Machine Learning Engineer II, Computer Vision Applied Science
About the role
About Pinterest
Millions of people around the world come to our platform to find creative ideas, dream about new possibilities and plan for memories that will last a lifetime. At Pinterest, we’re on a mission to bring everyone the inspiration to create a life they love, and that starts with the people behind the product.
Discover a career where you ignite innovation for millions, transform passion into growth opportunities, celebrate each other’s unique experiences and embrace the culture to do your best work. Creating a career you love? It’s Possible.

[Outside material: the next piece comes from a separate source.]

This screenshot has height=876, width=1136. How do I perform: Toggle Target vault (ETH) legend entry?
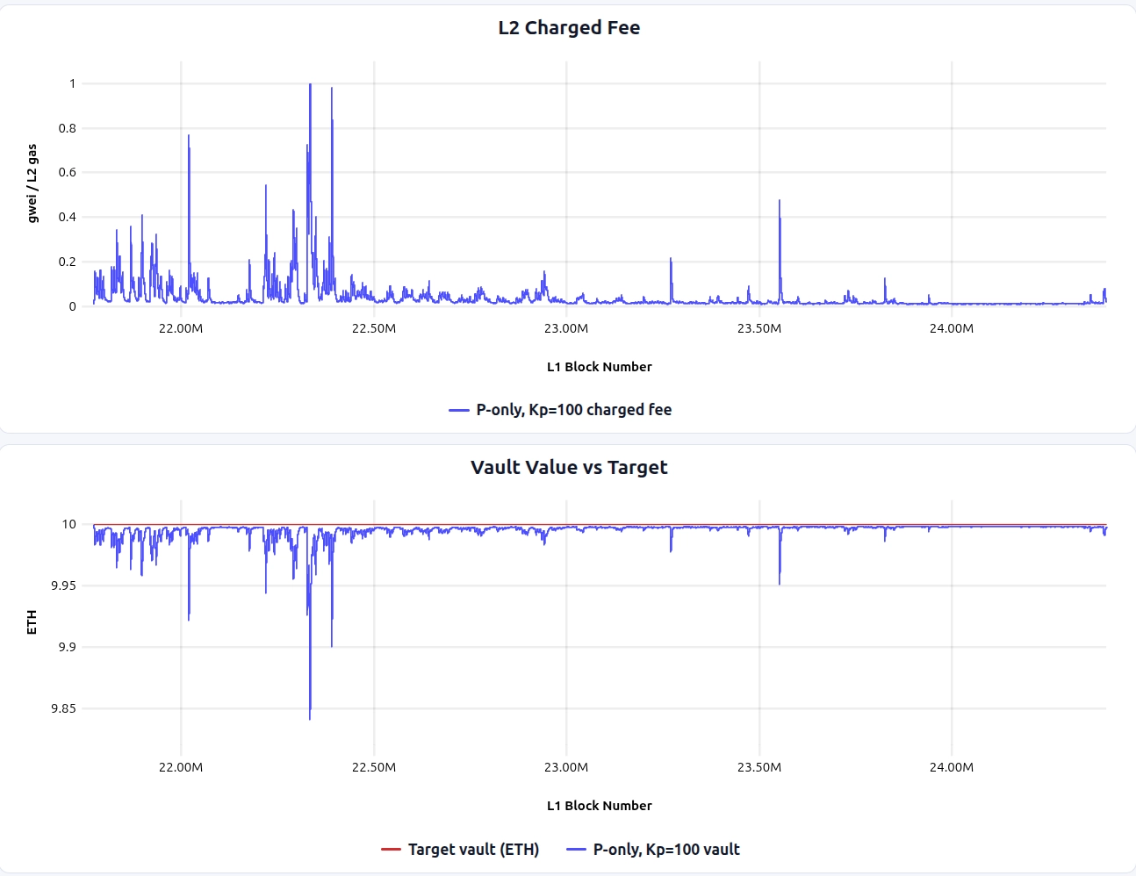473,850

At Pinterest, AI isn't just a feature, it's a powerful partner that augments our creativity and amplifies our impact, and we’re looking for candidates who are excited to be a part of that. To get a complete picture of your experience and abilities, we’ll explore your foundational skills and how you collaborate with AI.
Through our interview process, what matters most is that you can always explain your approach, showing us not just what you know, but how you think. The Pinterest Labs group is dedicated to the development and research of applied machine learning. Our initiatives span a diverse range of AI/ML fields, including fundamental computer vision, multimodal large language models, multimodal representation learning, generative modeling, heterogeneous graph neural networks, and recommender systems. By building foundation ML models that utilize our extensive knowledge graph and billions of Pins, we aim to significantly enhance the core Pinterest product.

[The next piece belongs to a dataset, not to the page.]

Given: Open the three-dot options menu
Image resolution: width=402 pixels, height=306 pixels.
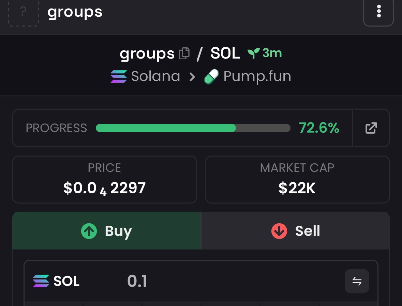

Our visual modeling team is currently seeking new members to focus on the advancement of vision-centric LLMs. We are building VLMs capable of perceiving intricate visual details and understanding user aesthetics to facilitate communication through visual assets using tools like multimodal search and text-to-image models. This role offers the opportunity to work with Pinterest's unique visual-text datasets to develop large-scale generative models for production. You will join the core visual pod, a collaborative group of approximately six engineers and a product prototyping team, to create specialized evaluation benchmarks and contribute to the broader research community.
What you’ll do
- Prototype new model architectures for Pinterest VLMs. We’re looking for hands-on experience working with finetuning open-source LLM models and improve their visual perception and tool using capabilities.
- Develop new evaluation benchmarks that tailors to vision-centric capabilities such as fashion style recommendations.
- Read research papers, participate in group discussions, and help brainstorm our overall visual generative strategy at the company.
- Help with collection of relevant visual training data for Pinterest Canvas, particularly to conduct RLHF, targeted fine-tuning, etc.
- Publish and publicize your work via conferences, paper submissions, blog posts, etc.
- Mentor more junior researchers or research interns within the Pinterest Labs organization.
What we’re looking for
- Research engineers and scientists who have experience working with generative computer vision models, preferably various forms of visual encoders and LLMs.
- 2+ years of industry computer vision experience.
- M.S. or PhD in Machine Learning, Computer Science, or related areas.
Nice to Have
- Publications at top ML conferences.
- Experience using Cursor, Copilot, Codex, or similar AI coding assistants for development, debugging, testing, and refactoring.
- Familiarity with LLM-powered productivity tools for documentation search, experiment analysis, SQL/data exploration.